> Document section:
*** Begin section ***

Sunday, December 2, 2012

That Song Sounds Delicious!

One Ring Zero: Members Joshua Camp, Ian Riggs, Ben Holmes, Michael Hearst and Timothy Quigley

So if a musician composes music for ice cream trucks, isn't it kind of the logical progression that his next project would be to get together a bunch of famous chefs and put their recipes to music?

Of course it is.


Michael Hearst and his band, One Ring Zero, got together with a bunch of chefs including David Chang, Mario Batali, and Isa Chandra Moskowitz and what they created is the masterpiece that is known as The Recipe Project.

Having often collaborated with authors and worked with dancers Hearst has always been interested in "taking any set of words, even ones that aren't remotely poetic in the slightest, and trying to set them to music." Recipes, therefore, are prime fodder. It also helped that Hearst's brother-in-law was starting to become famous in his own right with Iron Chef and various Food Network shows, so the band decided to start their recipe compositions with him.

*** End section ***

> Activity A: List the members of One Ring Zero named in the blog post about The Recipe Project.
> Activity B: Copy the blog post word for word from "That Song Sounds" to "recipes to music?".
You won't need the entries that come after this post.

> Records supplied:
*** Begin section ***

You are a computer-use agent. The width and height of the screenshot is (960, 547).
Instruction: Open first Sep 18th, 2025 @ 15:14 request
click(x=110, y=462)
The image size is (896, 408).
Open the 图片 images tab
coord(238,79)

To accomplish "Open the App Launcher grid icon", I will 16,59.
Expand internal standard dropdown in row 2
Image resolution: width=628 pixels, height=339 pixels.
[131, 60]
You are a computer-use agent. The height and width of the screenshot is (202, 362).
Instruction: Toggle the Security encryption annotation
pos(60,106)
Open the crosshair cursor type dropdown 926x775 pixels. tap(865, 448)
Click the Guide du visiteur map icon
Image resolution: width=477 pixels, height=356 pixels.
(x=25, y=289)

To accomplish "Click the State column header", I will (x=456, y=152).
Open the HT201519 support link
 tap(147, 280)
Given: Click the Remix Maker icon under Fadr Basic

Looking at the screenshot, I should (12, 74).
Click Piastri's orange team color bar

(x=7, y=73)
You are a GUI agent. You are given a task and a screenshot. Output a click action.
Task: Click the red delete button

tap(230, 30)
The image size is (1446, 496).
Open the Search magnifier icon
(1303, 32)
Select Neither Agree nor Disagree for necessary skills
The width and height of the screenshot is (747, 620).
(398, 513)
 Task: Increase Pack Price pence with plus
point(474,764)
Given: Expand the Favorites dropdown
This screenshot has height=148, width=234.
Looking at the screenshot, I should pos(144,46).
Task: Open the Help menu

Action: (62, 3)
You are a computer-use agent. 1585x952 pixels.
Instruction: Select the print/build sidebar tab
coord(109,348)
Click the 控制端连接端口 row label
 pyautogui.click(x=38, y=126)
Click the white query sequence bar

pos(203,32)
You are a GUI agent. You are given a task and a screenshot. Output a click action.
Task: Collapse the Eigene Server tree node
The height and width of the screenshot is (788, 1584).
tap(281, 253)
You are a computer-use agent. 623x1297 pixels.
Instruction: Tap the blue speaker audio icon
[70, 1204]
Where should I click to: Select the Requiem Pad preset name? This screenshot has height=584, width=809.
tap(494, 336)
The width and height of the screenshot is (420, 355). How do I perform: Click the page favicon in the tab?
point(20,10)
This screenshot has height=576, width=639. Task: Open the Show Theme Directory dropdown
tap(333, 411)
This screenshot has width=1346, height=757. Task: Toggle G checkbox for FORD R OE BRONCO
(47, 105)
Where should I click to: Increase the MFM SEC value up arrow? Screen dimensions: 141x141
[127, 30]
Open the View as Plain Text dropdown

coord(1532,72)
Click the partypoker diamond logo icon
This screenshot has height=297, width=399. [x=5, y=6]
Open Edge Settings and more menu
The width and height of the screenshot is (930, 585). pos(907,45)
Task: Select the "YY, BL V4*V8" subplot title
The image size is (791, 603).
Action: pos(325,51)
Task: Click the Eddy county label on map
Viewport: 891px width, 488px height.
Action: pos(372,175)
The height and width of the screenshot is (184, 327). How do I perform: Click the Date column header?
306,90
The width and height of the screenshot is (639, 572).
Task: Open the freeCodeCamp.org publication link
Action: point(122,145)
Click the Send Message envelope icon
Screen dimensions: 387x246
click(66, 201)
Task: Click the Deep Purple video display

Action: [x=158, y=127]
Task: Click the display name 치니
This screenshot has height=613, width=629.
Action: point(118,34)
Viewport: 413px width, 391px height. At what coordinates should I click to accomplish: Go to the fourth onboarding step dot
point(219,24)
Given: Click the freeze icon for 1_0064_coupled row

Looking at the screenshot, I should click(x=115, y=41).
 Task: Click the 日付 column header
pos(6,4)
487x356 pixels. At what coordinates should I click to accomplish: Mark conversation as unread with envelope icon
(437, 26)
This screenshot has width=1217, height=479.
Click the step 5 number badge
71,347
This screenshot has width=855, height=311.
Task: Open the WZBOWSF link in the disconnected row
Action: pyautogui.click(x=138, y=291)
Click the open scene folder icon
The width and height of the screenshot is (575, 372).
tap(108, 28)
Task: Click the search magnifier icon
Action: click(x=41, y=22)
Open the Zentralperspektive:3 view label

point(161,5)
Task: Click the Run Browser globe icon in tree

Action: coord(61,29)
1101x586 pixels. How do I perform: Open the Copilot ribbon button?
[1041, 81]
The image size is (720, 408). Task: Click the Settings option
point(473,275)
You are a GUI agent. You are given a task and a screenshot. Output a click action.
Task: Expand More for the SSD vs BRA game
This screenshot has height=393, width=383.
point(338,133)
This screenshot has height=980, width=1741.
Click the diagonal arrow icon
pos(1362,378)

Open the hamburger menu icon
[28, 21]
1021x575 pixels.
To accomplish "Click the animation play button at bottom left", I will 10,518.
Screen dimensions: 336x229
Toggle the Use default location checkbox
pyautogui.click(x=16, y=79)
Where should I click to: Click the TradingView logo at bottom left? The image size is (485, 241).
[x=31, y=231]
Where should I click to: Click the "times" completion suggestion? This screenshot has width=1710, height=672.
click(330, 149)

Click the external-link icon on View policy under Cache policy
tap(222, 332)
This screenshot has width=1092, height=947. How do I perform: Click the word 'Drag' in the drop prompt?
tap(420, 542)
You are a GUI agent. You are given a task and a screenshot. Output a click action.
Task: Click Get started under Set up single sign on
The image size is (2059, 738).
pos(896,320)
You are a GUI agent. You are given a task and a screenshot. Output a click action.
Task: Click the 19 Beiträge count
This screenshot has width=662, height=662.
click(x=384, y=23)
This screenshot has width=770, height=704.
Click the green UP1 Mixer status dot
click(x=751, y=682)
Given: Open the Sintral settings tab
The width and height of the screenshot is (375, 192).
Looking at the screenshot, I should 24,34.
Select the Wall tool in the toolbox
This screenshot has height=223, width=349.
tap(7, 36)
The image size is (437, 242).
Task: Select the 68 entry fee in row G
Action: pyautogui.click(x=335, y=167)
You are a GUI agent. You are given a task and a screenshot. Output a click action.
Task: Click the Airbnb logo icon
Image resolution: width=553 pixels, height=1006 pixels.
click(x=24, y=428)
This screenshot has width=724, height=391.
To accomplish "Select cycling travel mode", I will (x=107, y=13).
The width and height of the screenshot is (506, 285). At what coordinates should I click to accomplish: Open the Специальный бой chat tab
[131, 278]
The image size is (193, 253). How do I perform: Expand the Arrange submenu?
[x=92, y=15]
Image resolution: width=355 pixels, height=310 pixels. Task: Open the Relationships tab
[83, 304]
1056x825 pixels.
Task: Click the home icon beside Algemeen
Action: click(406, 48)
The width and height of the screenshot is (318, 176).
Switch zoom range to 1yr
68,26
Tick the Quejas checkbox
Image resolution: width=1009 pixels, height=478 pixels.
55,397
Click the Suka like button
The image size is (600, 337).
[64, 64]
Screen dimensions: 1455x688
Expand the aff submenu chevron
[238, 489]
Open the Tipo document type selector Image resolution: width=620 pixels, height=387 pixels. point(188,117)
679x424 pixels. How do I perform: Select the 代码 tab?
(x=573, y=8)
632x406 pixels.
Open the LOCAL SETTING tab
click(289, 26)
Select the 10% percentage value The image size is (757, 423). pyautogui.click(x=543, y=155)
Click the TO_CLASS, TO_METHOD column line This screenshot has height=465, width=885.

*** End section ***

> Exercise response A: Joshua Camp, Ian Riggs, Ben Holmes, Michael Hearst, Timothy Quigley

> Exercise response B:
That Song Sounds Delicious!

One Ring Zero: Members Joshua Camp, Ian Riggs, Ben Holmes, Michael Hearst and Timothy Quigley

So if a musician composes music for ice cream trucks, isn't it kind of the logical progression that his next project would be to get together a bunch of famous chefs and put their recipes to music?